Claiming it has responsibility to its shareholders, MOL said in a statement to the Budapest Stock Exchange that it has applied to the International Centre for Settlement of of Disputes seeking arbitration over its claim that Croatia has "breach[ed] certain of its obligations and undertakings in relation to MOL's investments in Croatia".
The pair has been fighting over the company for most of the time since MOL - in which the Hungary state owns a 25% stake - increased its interest in INA to 49.1% and acquired management rights in 2009. Talks to resolve the impasse have become bogged down as both sides become increasingly entrenched.
Croatia, which owns 43% of INA, insists the deal over management rights was crooked; former Croatian prime minster Ivo Sanader was jailed earlier this year for 10 years for collecting a bribe from MOL to push it through. In a clear bid to raise its leverage ahead of the restart of talks, Croatia issued an arrest warrant for MOL's chairman, Zsolt Hernadi, in October.
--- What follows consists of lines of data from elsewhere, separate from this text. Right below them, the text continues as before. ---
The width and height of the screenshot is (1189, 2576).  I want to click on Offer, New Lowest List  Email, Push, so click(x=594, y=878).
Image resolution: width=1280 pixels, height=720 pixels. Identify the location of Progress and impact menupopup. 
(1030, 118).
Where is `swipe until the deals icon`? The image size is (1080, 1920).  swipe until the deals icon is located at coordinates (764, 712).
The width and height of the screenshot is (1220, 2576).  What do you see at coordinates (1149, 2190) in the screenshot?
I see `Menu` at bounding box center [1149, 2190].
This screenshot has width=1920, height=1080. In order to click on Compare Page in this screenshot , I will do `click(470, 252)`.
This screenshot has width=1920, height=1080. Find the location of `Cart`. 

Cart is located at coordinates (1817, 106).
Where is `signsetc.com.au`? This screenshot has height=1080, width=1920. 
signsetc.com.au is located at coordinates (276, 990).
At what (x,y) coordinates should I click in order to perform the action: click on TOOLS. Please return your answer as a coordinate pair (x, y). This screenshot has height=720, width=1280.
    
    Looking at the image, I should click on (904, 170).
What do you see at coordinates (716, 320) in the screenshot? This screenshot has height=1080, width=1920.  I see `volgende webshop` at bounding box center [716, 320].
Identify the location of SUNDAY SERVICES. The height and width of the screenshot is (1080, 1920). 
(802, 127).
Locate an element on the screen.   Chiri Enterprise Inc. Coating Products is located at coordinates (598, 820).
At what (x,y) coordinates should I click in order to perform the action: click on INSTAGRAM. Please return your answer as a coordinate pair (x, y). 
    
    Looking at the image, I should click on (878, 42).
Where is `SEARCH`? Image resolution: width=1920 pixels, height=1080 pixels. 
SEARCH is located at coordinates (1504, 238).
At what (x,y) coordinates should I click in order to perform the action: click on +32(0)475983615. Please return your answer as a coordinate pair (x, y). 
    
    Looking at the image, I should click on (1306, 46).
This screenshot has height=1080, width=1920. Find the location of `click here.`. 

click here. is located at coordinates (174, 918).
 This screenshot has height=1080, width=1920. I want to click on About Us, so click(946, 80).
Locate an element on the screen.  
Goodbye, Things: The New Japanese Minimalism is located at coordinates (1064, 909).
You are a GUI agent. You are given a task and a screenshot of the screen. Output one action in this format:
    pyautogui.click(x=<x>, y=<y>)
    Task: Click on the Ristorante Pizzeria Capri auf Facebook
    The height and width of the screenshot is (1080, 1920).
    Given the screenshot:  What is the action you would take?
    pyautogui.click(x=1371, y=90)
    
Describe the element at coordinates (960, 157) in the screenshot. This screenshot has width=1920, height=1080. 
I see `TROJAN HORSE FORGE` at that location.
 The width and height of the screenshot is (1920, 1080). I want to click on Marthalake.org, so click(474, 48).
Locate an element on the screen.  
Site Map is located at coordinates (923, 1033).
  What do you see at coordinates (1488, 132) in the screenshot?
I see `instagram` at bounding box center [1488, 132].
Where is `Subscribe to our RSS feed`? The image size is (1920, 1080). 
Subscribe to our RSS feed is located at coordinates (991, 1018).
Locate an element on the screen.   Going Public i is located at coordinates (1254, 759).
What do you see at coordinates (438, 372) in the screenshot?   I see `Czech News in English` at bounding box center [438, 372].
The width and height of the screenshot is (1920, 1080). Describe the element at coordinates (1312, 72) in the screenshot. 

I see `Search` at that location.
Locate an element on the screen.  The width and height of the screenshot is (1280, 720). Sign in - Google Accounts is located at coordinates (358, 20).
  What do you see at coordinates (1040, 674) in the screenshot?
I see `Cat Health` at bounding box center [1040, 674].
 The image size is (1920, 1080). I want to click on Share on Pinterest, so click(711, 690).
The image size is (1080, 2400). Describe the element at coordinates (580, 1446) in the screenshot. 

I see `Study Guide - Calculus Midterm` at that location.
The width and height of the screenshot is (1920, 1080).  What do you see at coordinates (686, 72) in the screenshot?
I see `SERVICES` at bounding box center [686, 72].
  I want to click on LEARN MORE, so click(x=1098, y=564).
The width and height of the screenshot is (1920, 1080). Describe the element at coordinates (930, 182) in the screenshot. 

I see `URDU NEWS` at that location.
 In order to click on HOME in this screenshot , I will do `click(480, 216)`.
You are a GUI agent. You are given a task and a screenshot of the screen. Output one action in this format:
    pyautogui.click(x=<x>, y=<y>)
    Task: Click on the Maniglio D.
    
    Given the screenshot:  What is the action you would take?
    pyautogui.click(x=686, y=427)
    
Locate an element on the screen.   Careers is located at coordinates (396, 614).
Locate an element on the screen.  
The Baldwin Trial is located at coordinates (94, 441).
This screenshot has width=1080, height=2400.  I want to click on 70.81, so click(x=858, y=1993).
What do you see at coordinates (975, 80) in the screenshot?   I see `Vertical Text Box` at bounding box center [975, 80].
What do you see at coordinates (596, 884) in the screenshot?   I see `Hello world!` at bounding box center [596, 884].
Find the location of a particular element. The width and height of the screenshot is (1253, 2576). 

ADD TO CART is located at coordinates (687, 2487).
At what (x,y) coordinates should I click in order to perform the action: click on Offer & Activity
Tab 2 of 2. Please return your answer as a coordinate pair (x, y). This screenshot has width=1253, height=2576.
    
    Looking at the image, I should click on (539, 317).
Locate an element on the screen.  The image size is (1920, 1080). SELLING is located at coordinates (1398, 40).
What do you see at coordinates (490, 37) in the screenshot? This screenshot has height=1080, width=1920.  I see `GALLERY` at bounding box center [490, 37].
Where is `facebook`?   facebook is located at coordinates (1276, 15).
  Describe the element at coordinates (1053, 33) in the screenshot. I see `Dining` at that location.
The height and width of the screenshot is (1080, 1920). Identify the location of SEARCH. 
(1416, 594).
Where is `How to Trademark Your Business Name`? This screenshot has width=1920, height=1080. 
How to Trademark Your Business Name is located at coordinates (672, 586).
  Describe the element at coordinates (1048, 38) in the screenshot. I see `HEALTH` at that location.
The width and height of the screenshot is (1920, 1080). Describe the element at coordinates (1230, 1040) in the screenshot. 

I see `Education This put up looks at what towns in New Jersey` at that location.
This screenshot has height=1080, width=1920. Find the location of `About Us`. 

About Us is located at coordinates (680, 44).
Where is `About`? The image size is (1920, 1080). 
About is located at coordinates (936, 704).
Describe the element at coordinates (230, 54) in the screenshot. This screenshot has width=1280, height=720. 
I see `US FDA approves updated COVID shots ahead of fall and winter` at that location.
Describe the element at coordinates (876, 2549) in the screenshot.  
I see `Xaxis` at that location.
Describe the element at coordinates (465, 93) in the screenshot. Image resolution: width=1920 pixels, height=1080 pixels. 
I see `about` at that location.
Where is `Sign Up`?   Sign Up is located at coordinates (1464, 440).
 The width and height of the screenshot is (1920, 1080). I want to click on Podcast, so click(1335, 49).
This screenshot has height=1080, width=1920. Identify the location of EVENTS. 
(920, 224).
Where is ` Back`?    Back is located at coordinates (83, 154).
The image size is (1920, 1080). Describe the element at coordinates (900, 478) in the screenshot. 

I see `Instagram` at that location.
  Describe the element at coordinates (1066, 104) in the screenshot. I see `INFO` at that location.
Meanwhile, MOL claims that Zagreb has failed to live up to conditions of privatization. The Hungarian company's main tactic has been to threaten to sell its stake in INA. Knowing Zagreb does not have the cash to buy it out, that would leave a major Russian group as the only likely buyer, which would not be welcomed by Croatia.
At the same time, INA is an important asset for both MOL and Hungary. The Croatian company offers growth potential due to ongoing oil and gas exploration, while it also holds strategic assets on the Adriatic coast. That infrastructure has only grown in importance as the EU and Russia tussle over control of oil and gas supplies into Europe.
Hence the standoff. In its statement, MOL says it has legal obligations to shareholders "to pursue good faith negotiations" and insists that it "remains open to further explore a negotiated resolution to the dispute." However, it stresses that it's "also under legal obligations to commence legal action to enforce its rights."
MOL's share price in Budapest fell 4.6% on November 26 ahead of the statement. At the time of writing, it had recouped close to 2% in trading the following morning. A spokesman for the Croatian economy ministry declined to comment on MOL's announcement when contacted by Bloomberg.
Tamas Pletser at Erste Bank suggests the move from the Hungarians is unlikely to break the current deadlock. "MOL is trying to use other tools to strengthen the pressure on the Croatian government to move the wrecked negotiations ahead," he says. "The situation is unlikely to be solved in the short term. The arbitration court is likely to decide in favor of MOL, even though Croatia may dispute it claiming that this was a rigged deal, as bribery was involved."